だから俺は自分の勘を信じて受け入れることにした。それが吉と出るか凶と出るかはわからないが、悪いようにはならないだろう。のんきに手を振りながら階段を上がっていくあいつをみて自然とため息が出た。本当に俺の判断は間違っていなかったのだろうか。
◆
軽く手を降って部屋を確認しに向かう。一番奥の部屋を鍵で開けて中に入ると、思ったより綺麗な部屋だった。ベッドが一つと机と椅子があるだけの小さな部屋で、お布団も綺麗に洗われ干されていたようでお日様の匂いがする。とりあえずローブのポケットに入れていた魔石と貨幣を一度机に置いて収納ポシェットから小袋を取り出して小分けして収納する。
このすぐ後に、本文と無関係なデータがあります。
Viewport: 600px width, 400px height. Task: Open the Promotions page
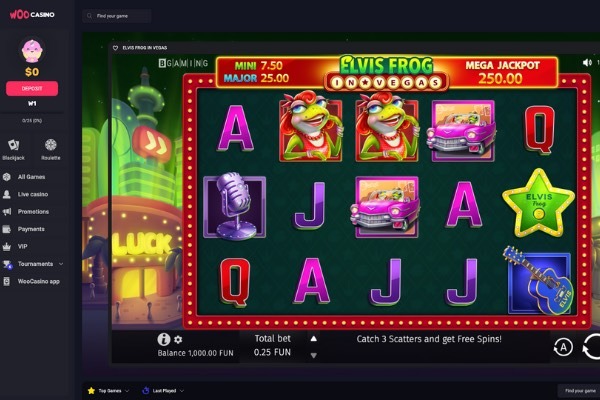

隠匿の魔法が掛かっているローブを脱いでポシェットに放り込み、かわりに見た目は普通の暗い緑色のローブを取り出す。普段使っているローブと違って、こっちのローブは特に魔法の効果は無いけど破れにくい素材で作っているただただ頑丈なだけのローブになる。
よし、これでいいだろう。おすすめスポットなんかは改めて聞いてから回るとして、軽くお店の位置を確認して歩くとしましょうか。部屋から出て鍵をかけ一階に降りて厨房の方に「大将行ってきます」と声をかけて外へ出る。
宿の入口で位置情報の魔法で記録しておく。一度離れてここに戻ってくる自信がないから必要な処置だ。この魔法はただ設置点の方角が分かるだけだけど結構重宝している、方角を見失うことの多い魔の森だと必須とも言える魔法だ。
とりあえず大通りに出て散策を開始する。魔女の話は教会へ行けば分かるとは言っていたけど今日じゃなくてもいいかな。暫くはただのウッドランクの駆け出し冒険者として過ごすつもりでいる。おっと、散策を始める前に一度ギルドに行ってお礼を言っておこうかな? こういうのは最初が肝心だからね。話す相手が百数十年の間、師匠と師匠の使い魔相手だけだったとは言え、決してコミュ障ではないのだよ。